A significant number of elderly individuals in the United States have had difficulty getting access to quality health care because of factors such as poverty, homelessness, history of illness, and the lack of health insurance. Elderly patients are frequently unable to afford the high cost of hospital stays, medical procedures, and prescription drugs. Debates about how to keep the cost of prescription drugs down have been prolonged and intense. Yet there are no easy solutions available.

The desperation to find affordable prescription drugs has caused elderly patients to seek out companies outside of the United States to supply them with these drugs. The high cost of American prescription drugs, for example, has led some patients to drive to Mexico in their search for cheaper alternatives. Companies located in Canada have Internet sites frequented by American patients to purchase prescription drugs for lower prices than they could find in the United States. These examples indicate that measures are needed in order to assist patients, elderly or otherwise, with the cost of prescription drugs.

In 2003, Medicare Improvement and Modernization Act, Public Law 108-173 was signed into law. The Act's Prescription Drug Discount Program is scheduled to take effect in 2006. In addition, some health care companies offer specific types of plans to assist patients with the cost of prescription drugs. The practice of purchasing drugs on-line and abroad has caught the attention of our government and pharmaceutical companies because of safety concerns.

If an elderly patient cannot, or patient's insurance will not, pay for health care, this can place a heavy financial and moral burden on a health care institution. A significant number of elderly patients suffer from illnesses such as Alzheimer's disease that are currently incurable. This typically means that if "experimental" procedures become available for a patient's illness, the procedures will probably not be covered by the patient's insurance. The health care institution is then in the unenviable position of deciding whether to proceed with expensive medical procedures when it is unlikely that the institution will be reimbursed for its costs.

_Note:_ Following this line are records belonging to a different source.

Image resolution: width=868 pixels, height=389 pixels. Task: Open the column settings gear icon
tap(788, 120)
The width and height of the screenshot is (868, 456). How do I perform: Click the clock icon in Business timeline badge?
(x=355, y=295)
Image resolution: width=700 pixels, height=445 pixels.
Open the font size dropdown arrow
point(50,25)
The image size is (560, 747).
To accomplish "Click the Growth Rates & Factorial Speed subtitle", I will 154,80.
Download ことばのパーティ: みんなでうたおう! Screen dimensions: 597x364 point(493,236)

In principle, economic factors should not interfere with good health care practices. However, if payment is not received for a patient's care, this can interfere with the ability of a health care institution to provide care for its other patients or for future patients.

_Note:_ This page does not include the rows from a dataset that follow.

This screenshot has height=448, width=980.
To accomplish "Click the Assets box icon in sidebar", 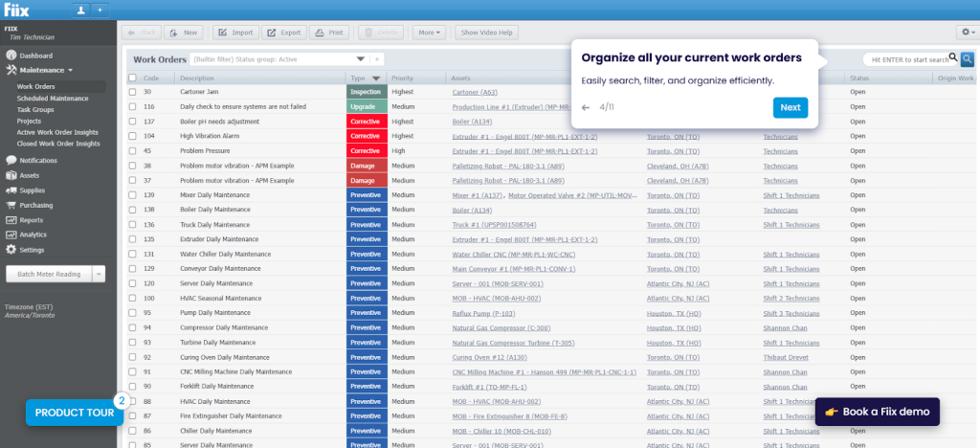I will (x=11, y=175).
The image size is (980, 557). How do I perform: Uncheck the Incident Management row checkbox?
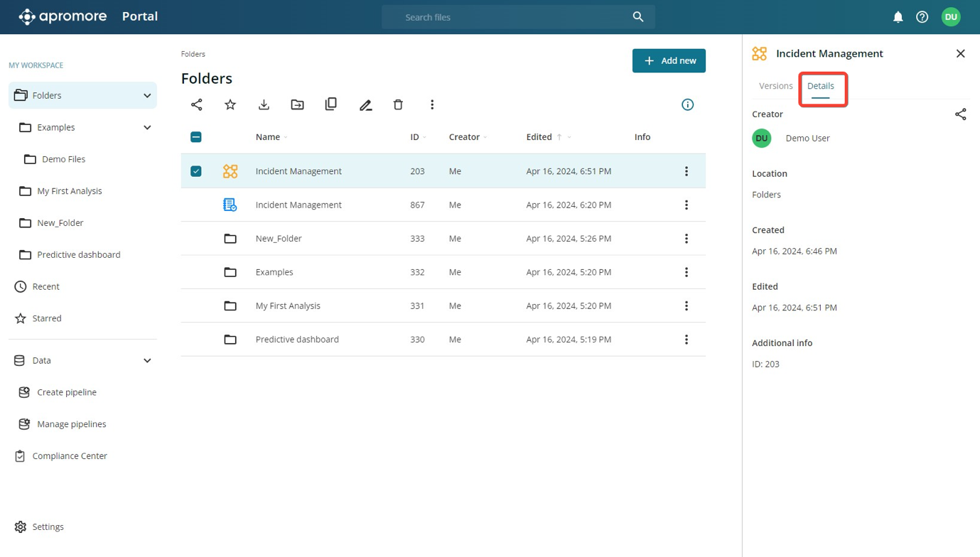(196, 171)
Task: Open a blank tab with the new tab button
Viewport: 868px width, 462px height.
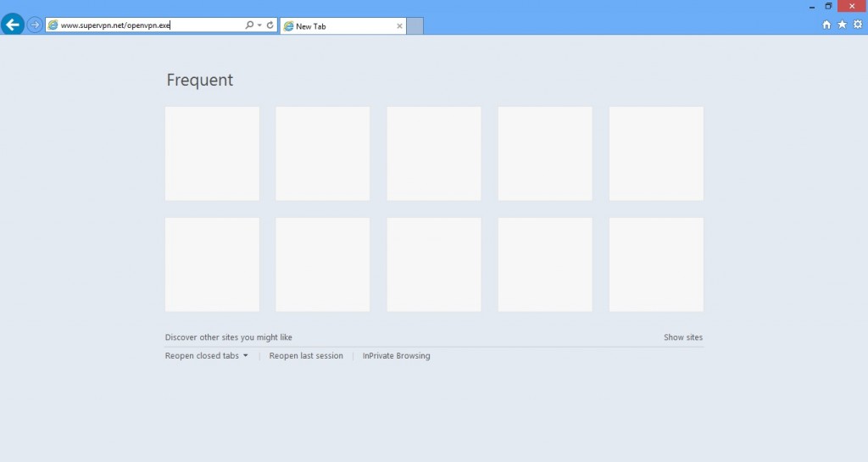Action: point(415,26)
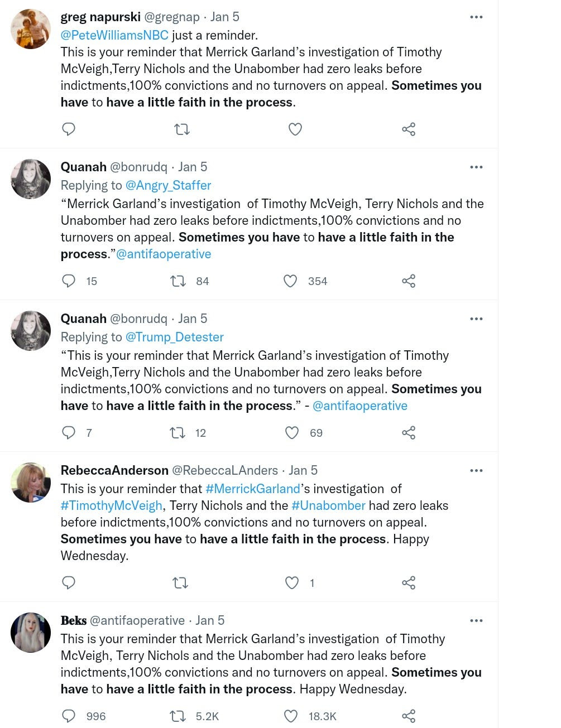Open Beks' profile picture
This screenshot has width=561, height=728.
(x=31, y=633)

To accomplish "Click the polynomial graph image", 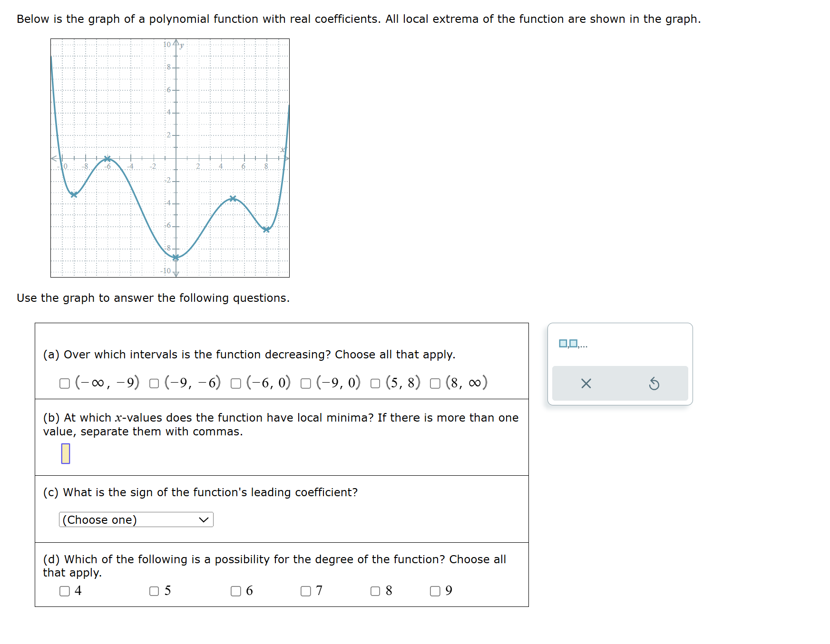I will 170,158.
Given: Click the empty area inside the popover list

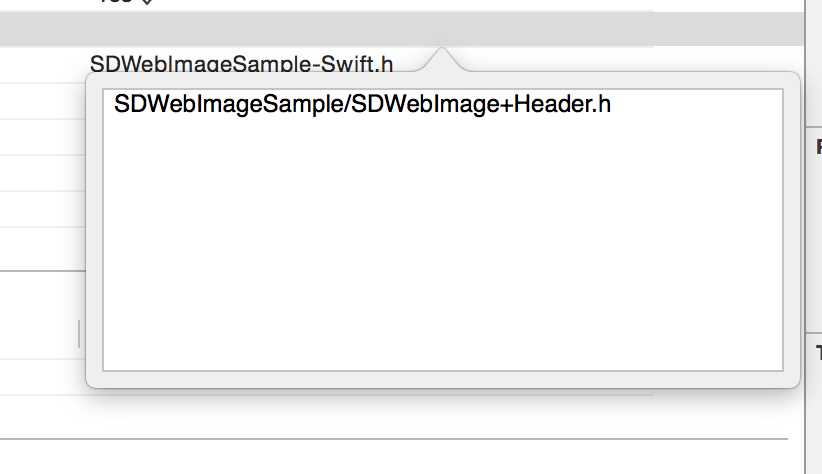Looking at the screenshot, I should [x=442, y=250].
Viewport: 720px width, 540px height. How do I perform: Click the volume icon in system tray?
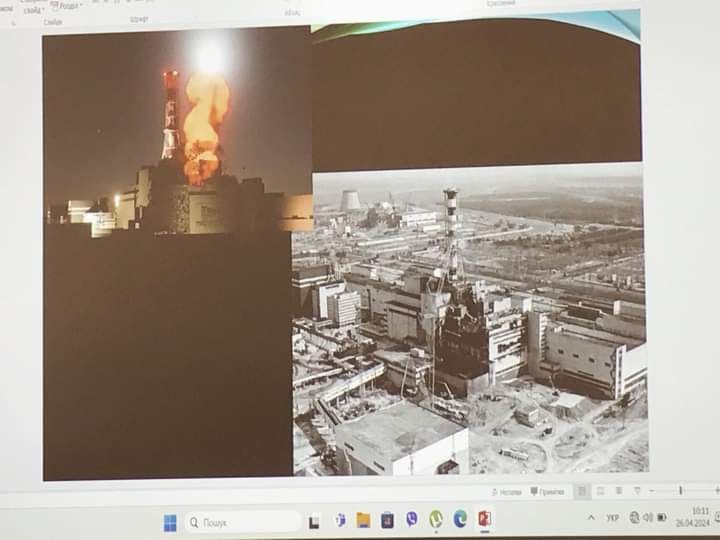(648, 517)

  1. What is ageism? Ageism is a form of discrimination that treats individuals differently based solely on their age.

  2. Is ageism ever justifiable? There are circumstances where it is justifiable to treat people differently based on considerations of age. For example, forbidding an adult from playing on a child's sports team is a permissible form of age discrimination. With regard to health care decisions, there should be compelling scientific and/or ethical reasons for treating patients differently because of their age. For example, it is reasonable to refuse to perform heart transplant surgery on a 90-year-old patient suffering from dementia, because it unlikely that the patient will survive the surgery and the patient's chances of having a good quality of life are slim.

  3. What does "triage" mean? "Triage" refers to a strategy applied when the number of demands on a system surpasses the resources available to respond to them. In health care contexts, there are situations when the number of health care providers available cannot accommodate the number of patients that simultaneously require medical attention. Thus, the health care providers might apply a "triage" strategy whereby treatment priorities are established based on the severity of the patients' respective illnesses and the expected efficacy of available treatments.